My Iranian Friends
This is a photo of a young woman in the Iranian city of Abdanan; the first city to be taken back by the people of Iran. She is taking a selfie with a surveillance camera; the tools that have been used to repress the civilians of Iran by the Ayatollahs since 1979. The videos of Abdanan were circulating on social media last night. They are thrilling.
Once again, there is not a word to be seen about this on legacy media sites or news channels. I perused the BBC News website hours after these videos circulated. For decades we have rightfully criticized the BBC for anti-Israel bias. Yet, what you can identify clearly now is universal bias, against America, against Britain, and against the West at large. Not one of their stories is told through an objective journalistic lens. You will not see a public news service, but a blog written by agenda-fueled activists. Iran’s uprising is a story to be buried, given all it serves to do it expose the hijacking of the West by the same tyrannical powers that overthrew the Shah in the Iranian revolution of 1979.
I was surprised to see British academic Simon Schama bleating online the last few days about the cutbacks to PBS and NPR in the United States by the Trump Administration - or the “regime”, as he calls it. “This regime hates culture,” he tweeted. PBS and NPR are committing the same fraud as the BBC has engaged in for decades; cultivating programing to promote the real regime (socialism), disguised as "culture". They’ve been contributing to the undoing of America, as too the BBC has been the midwife to the fall of Britain.
Speaking of “culture”, if you want to understand how the “cultural” leftists are the Islamists’ biggest allies in destroying freedom from within, just look at the beacon of culture that Iran was before 1979. “Culture” was the first to be betrayed by the usurping Marxist-Islamist regime. My dear friend Ryan Saghian is a first generation American Iranian, and one of the top recognized interior designers in the US. He’s been sharing his inspirations from Iran in the last few days, soaring with pride for his brothers and sisters in the uprising:
Interesting what can happen to a vibrant cosmopolitan society with the insurgence of the wrong kind of politics, eh?

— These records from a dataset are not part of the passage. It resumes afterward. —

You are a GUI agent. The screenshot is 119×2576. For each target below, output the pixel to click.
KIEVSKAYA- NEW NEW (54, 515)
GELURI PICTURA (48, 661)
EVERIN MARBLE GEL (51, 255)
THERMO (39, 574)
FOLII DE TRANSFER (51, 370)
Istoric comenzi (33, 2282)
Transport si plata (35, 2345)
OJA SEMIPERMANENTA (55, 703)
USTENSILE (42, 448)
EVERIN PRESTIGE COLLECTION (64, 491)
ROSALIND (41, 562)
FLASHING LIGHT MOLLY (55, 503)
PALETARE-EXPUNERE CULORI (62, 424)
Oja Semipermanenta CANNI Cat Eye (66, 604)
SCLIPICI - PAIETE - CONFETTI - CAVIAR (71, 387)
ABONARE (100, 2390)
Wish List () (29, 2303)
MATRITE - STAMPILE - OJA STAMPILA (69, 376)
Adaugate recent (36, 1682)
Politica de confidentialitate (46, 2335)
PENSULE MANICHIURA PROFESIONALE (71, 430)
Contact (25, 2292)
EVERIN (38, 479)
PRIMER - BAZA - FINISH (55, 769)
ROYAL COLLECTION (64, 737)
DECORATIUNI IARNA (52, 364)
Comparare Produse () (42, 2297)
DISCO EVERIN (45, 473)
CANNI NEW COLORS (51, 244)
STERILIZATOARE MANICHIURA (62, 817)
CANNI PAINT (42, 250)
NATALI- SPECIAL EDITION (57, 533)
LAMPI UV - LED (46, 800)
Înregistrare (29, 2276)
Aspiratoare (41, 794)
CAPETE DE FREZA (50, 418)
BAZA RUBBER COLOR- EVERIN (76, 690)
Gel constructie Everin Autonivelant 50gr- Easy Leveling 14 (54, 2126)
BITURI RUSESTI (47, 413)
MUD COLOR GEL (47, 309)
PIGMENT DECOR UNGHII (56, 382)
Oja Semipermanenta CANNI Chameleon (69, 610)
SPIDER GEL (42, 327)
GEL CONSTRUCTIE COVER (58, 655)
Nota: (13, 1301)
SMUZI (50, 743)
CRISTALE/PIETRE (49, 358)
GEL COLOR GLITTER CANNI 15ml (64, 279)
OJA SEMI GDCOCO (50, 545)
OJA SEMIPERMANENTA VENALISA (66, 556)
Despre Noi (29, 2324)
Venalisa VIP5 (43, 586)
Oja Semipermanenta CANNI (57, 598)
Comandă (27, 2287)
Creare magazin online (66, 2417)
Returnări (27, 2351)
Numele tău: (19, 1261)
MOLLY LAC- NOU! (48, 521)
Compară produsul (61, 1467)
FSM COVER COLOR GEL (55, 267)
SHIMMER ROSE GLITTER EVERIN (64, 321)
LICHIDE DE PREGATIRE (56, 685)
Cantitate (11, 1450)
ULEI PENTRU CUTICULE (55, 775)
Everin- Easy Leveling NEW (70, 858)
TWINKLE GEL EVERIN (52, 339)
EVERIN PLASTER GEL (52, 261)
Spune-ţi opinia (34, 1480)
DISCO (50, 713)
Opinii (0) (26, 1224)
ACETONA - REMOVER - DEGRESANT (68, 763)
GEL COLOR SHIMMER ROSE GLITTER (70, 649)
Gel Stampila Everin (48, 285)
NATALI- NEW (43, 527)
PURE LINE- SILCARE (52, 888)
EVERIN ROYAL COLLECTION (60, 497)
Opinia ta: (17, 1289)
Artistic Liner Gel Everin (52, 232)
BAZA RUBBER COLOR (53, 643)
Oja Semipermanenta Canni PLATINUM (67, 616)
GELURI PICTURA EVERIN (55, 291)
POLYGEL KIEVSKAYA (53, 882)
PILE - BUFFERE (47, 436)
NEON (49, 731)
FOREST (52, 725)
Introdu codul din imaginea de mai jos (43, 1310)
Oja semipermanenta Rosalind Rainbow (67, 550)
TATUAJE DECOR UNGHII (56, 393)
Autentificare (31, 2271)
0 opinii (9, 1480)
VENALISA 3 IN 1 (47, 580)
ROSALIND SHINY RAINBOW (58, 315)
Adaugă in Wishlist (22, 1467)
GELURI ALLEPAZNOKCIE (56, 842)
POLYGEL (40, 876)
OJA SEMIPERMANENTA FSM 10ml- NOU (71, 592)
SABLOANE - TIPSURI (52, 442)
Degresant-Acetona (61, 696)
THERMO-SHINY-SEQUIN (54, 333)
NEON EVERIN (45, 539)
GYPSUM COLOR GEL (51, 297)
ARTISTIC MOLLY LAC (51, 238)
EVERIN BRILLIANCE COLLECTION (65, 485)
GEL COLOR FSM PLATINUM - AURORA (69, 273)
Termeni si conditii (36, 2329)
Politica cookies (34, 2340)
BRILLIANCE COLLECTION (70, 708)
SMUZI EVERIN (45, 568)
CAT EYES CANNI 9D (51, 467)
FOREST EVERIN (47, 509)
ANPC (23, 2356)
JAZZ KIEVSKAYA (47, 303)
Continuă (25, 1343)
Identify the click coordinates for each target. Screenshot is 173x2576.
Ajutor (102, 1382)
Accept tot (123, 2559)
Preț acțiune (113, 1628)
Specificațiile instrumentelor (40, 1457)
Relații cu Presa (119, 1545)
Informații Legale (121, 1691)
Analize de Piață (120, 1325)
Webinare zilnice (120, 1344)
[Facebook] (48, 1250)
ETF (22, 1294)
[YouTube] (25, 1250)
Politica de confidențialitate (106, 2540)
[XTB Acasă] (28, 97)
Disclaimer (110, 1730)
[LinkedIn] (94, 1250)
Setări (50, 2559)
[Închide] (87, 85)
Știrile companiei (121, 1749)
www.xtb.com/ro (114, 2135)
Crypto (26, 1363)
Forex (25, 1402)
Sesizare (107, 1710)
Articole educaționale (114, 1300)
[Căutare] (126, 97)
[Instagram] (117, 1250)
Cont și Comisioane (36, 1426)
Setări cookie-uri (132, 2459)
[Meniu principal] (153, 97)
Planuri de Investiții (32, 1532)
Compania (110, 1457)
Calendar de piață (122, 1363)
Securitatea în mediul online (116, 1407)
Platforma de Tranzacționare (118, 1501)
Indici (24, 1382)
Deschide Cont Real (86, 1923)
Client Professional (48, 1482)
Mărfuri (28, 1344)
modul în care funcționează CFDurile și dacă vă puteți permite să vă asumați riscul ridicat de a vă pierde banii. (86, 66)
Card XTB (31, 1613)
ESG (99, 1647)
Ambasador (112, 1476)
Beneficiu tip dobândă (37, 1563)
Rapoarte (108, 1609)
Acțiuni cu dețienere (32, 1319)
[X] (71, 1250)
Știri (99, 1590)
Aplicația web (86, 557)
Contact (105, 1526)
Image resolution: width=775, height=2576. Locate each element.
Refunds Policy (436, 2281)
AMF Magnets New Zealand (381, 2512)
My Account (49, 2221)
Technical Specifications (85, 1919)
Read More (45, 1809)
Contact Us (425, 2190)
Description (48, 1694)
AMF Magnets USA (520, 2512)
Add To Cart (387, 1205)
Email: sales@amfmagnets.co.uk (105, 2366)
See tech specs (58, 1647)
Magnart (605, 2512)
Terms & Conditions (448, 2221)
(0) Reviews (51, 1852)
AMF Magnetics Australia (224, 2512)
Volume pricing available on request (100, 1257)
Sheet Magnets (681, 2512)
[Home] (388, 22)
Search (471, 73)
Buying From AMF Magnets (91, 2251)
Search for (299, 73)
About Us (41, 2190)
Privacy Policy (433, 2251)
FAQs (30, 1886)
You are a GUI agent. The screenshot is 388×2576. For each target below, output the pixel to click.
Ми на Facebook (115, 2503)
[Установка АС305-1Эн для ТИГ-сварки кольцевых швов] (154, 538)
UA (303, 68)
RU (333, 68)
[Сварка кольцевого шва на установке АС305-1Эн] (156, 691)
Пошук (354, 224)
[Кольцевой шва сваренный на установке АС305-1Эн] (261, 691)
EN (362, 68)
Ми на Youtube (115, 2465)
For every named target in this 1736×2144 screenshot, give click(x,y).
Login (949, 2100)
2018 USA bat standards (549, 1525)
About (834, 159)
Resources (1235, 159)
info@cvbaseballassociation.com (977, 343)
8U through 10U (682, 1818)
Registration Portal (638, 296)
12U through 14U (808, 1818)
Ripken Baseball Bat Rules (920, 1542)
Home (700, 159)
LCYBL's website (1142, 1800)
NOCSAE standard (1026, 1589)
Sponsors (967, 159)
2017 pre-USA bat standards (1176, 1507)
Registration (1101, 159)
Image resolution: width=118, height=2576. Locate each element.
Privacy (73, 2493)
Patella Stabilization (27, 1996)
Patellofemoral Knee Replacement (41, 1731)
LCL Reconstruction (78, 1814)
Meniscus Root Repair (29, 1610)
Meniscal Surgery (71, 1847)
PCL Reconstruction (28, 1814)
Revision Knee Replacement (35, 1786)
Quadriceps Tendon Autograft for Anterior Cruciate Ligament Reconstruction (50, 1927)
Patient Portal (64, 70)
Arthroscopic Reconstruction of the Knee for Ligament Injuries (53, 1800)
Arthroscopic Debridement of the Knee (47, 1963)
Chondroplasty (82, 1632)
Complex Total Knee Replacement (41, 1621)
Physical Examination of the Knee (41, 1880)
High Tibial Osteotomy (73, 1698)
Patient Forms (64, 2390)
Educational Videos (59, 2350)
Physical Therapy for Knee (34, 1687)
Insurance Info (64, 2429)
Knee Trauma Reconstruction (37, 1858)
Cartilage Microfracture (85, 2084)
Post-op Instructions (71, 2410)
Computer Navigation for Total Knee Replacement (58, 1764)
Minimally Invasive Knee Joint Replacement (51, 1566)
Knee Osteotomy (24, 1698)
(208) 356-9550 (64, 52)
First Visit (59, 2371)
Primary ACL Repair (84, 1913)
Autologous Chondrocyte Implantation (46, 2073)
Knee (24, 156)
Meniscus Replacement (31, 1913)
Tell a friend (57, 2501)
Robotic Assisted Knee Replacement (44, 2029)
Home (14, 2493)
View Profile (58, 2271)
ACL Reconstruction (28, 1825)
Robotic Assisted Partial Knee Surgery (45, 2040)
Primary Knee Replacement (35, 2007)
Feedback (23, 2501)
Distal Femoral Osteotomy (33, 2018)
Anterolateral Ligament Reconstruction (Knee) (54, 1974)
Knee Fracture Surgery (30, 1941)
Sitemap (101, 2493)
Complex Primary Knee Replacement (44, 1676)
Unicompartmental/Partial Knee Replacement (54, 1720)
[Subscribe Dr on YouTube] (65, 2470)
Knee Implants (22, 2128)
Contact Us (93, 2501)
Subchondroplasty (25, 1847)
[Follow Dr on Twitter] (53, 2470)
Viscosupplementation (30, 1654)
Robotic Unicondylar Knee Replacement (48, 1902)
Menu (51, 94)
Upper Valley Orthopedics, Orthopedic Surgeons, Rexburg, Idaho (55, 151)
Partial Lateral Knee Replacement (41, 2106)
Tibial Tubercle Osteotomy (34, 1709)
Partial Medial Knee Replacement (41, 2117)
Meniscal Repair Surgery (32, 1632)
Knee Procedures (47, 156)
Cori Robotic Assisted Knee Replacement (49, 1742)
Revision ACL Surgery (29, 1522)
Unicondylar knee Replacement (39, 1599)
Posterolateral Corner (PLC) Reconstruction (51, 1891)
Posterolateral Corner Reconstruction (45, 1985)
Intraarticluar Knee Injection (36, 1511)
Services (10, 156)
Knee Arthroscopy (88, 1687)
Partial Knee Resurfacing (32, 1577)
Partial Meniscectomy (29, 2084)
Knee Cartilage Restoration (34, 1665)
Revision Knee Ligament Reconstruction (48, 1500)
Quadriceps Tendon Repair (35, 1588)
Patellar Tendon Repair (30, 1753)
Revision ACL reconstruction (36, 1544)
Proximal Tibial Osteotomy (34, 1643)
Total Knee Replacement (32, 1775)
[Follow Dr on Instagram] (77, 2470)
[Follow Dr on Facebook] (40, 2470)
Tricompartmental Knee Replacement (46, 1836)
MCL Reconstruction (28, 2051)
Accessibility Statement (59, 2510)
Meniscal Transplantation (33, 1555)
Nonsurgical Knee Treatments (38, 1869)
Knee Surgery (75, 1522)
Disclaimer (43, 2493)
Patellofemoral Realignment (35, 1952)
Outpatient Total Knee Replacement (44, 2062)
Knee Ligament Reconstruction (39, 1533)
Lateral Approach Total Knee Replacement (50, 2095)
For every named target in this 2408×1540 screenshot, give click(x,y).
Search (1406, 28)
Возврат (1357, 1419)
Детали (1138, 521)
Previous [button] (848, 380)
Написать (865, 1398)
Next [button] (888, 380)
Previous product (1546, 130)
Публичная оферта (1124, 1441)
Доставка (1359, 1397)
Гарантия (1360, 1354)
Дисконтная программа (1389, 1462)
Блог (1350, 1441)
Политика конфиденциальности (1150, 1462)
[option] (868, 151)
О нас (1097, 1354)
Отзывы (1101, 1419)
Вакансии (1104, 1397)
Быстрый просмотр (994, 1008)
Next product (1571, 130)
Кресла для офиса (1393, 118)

Speaking of, there are no political protests of solidarity for the lions of Iran in the streets of New York or LA. There are, however, leftist morons clashing with anti-Maduro Venezuelans telling them that the brutal dictatorship that took everything from them is a great thing, actually. Oh and Mamdani exposing more of his stupidity by the hour. You see, the American left is not on the side of real revolutionaries.
Meanwhile in the actually progressive New York City of the Middle East:
When the Islamic Regime in Iran falls, not only will Iranians be free but so too may the West have a moment of reckoning. The West will be challenged to free itself of the woke mind virus when suddenly millions of Iranians will have the freedom to speak the truth to the world about what the last five decades did to their once spectacular society. The first thing they will tell the West is that the Free Palestine movement is the handmaiden of oppression in your own soon to be former democracies. They will also reveal that there is no such thing as “international law” because it never applied to them, and laws that are selective are not laws. They are political weapons.
Yesterday, Crown Prince Reza Pahlavi wrote in the Washington Post, offering himself to Trump as a steward of a national transition to democracy in a new Iran:
> “As 2026 begins, Iran is on the verge of a profound transformation. Across our country — from Tehran’s Grand Bazaar to cities, towns and villages far from the capital — Iranians are risking their lives to reclaim their future. Their message is unmistakable: The Islamic Republic has exhausted its legitimacy, and after almost 47 years, the country wants to be free.
>
> The courage of these men and women deserves more than sympathy. It demands clarity, preparation and responsible leadership — inside Iran and among those who influence global affairs. Because Iran’s liberation will mean much more than a restoration of dignity to Iranians. It will bring a global peace dividend of almost unimaginable proportions.
>
> That’s why I welcome President Donald Trump’s clear and firm support for the Iranian people. His message that the United States stands with those who seek freedom rather than with a regime that exports terror and instability has resonated deeply inside Iran. For protesters facing prison, torture, or death, knowing they are not alone matters. For the regime, it is a reminder that intimidation no longer guarantees survival. We saw proof of that in Venezuela.”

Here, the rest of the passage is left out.